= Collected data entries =
──────────────────────────────

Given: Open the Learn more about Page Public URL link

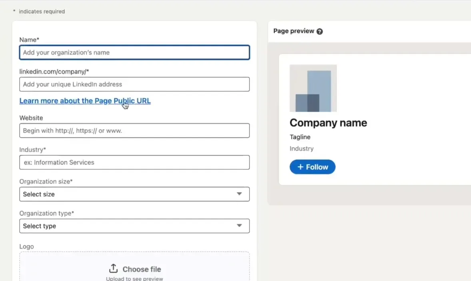Looking at the screenshot, I should coord(85,101).
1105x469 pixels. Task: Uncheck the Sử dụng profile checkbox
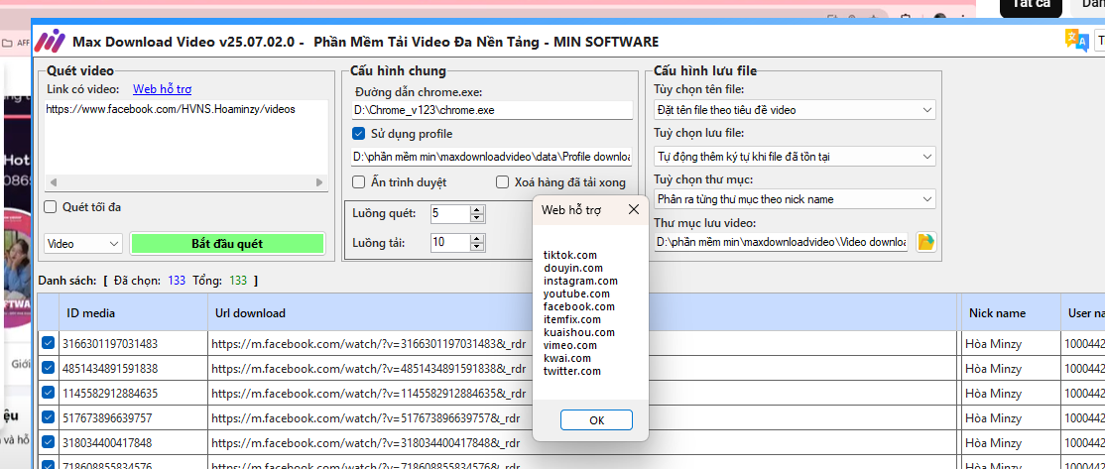pos(359,134)
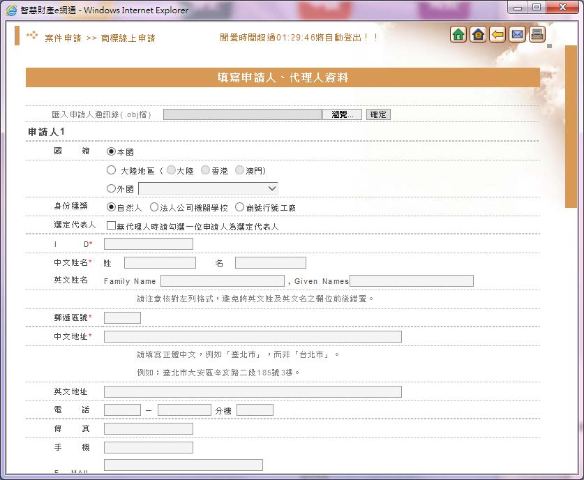Viewport: 584px width, 480px height.
Task: Click the ID input field
Action: [148, 243]
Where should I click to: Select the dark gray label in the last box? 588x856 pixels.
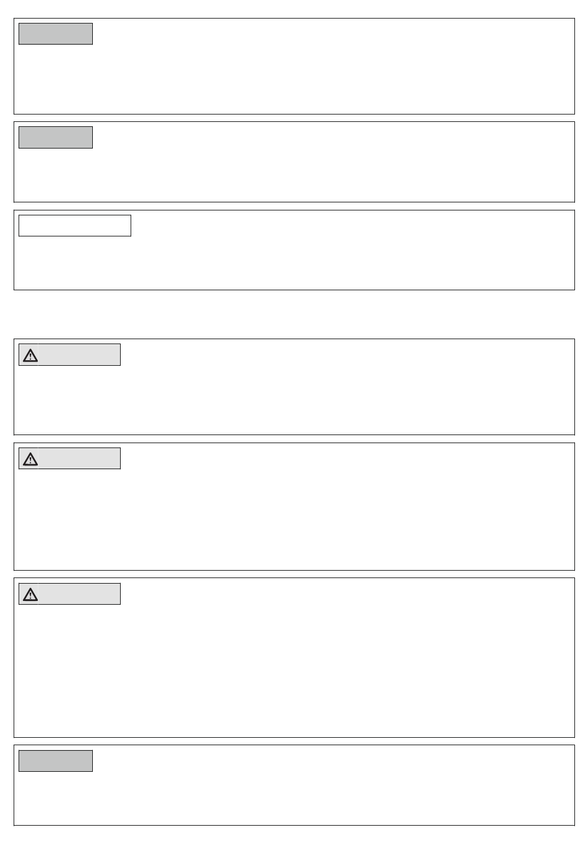point(56,761)
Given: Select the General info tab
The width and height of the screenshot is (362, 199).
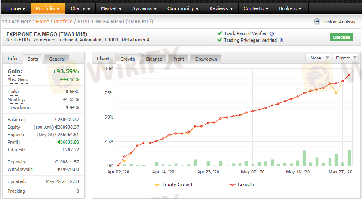Looking at the screenshot, I should pos(57,59).
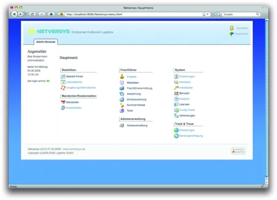
Task: Click the Zonenzuordnung globe icon
Action: [x=122, y=99]
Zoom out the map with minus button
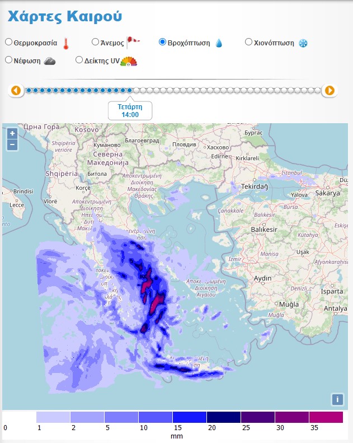Viewport: 353px width, 443px height. coord(12,144)
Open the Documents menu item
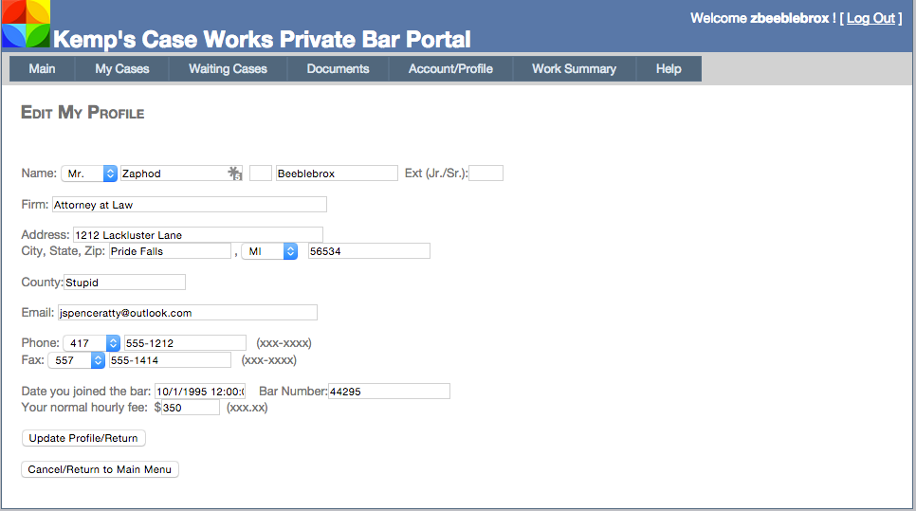The image size is (916, 511). click(338, 69)
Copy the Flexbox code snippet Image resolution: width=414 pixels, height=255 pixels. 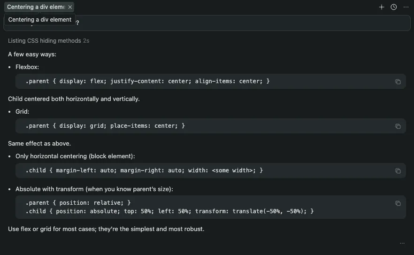pyautogui.click(x=398, y=82)
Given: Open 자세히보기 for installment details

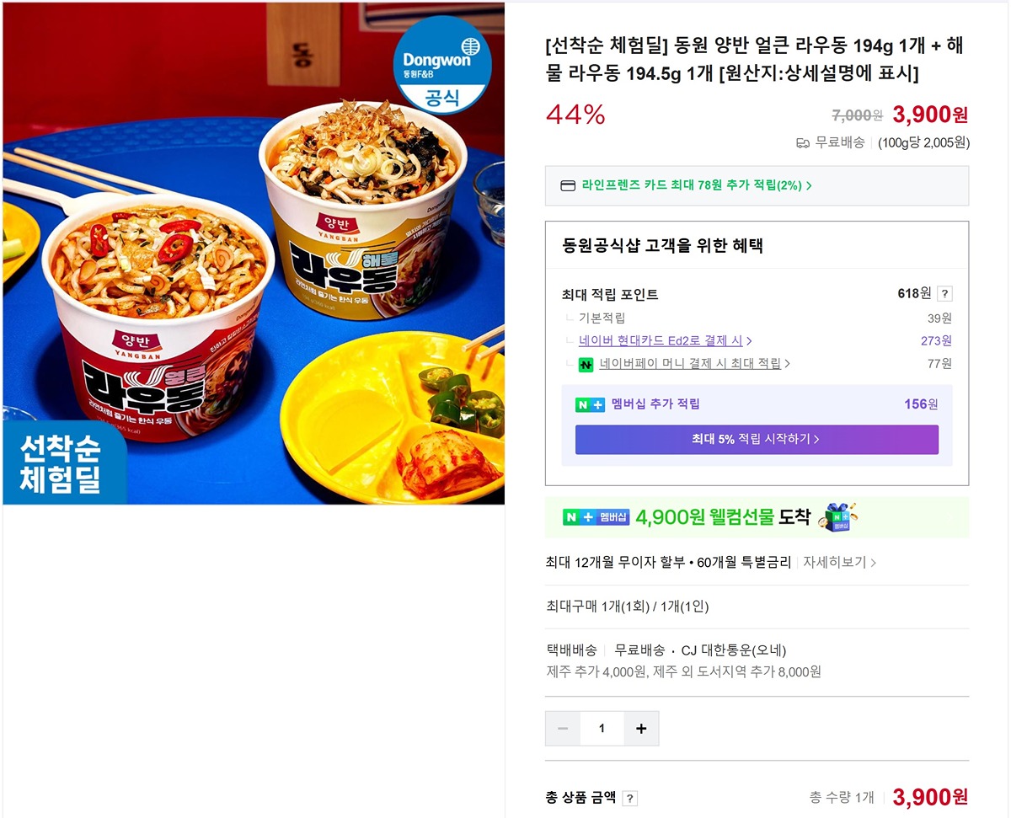Looking at the screenshot, I should [839, 562].
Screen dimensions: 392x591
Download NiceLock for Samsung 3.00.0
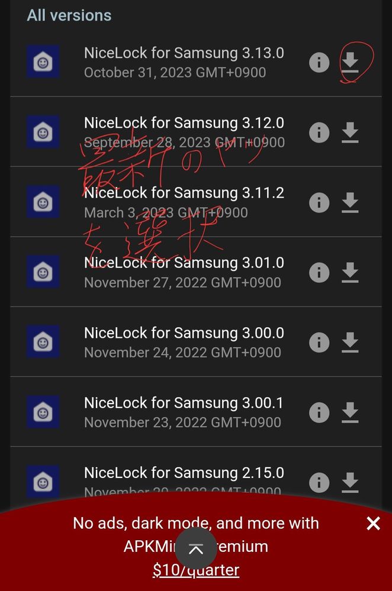tap(350, 343)
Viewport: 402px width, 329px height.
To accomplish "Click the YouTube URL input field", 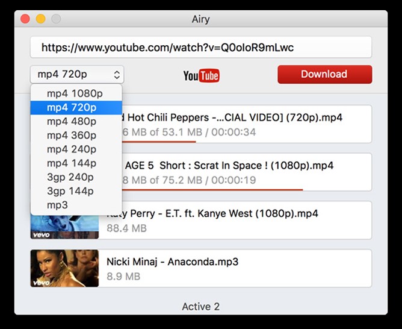I will (201, 48).
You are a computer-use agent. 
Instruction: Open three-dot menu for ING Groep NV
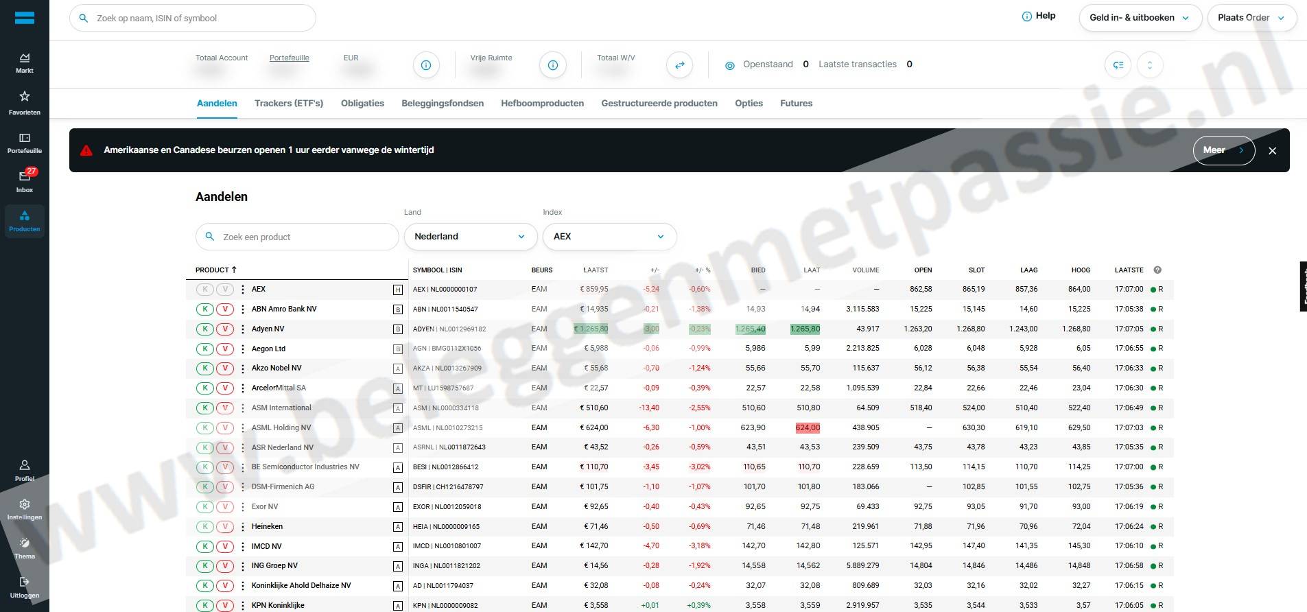(243, 566)
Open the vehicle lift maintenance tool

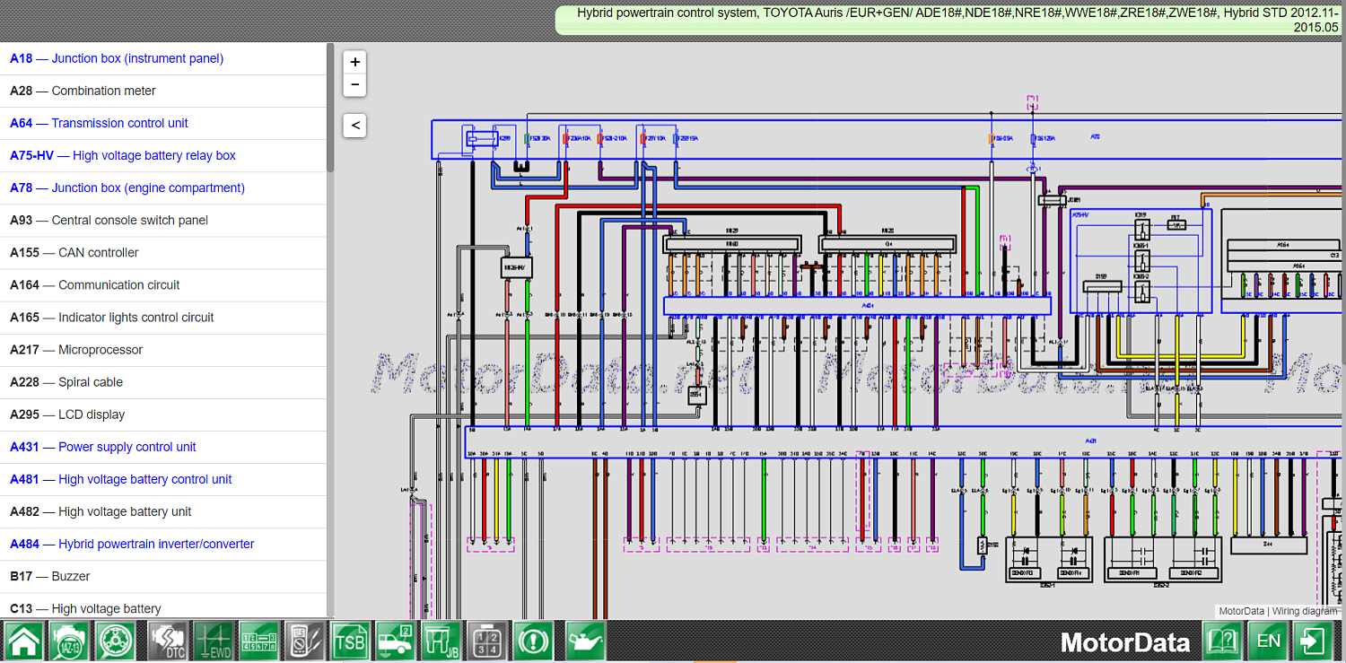pyautogui.click(x=395, y=641)
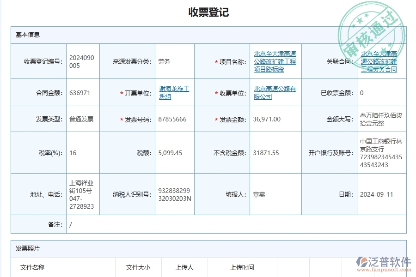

──────────────────────────────

= The task =
When the line containing "You are a computer-use agent." is reached, write out that line and each one after it exactly, ending with the last line of the records; pictures are not copied.

= Task result =
You are a computer-use agent. 
Instruction: Open three-dot menu for ING Groep NV
(243, 566)
Open the vehicle lift maintenance tool

pyautogui.click(x=395, y=641)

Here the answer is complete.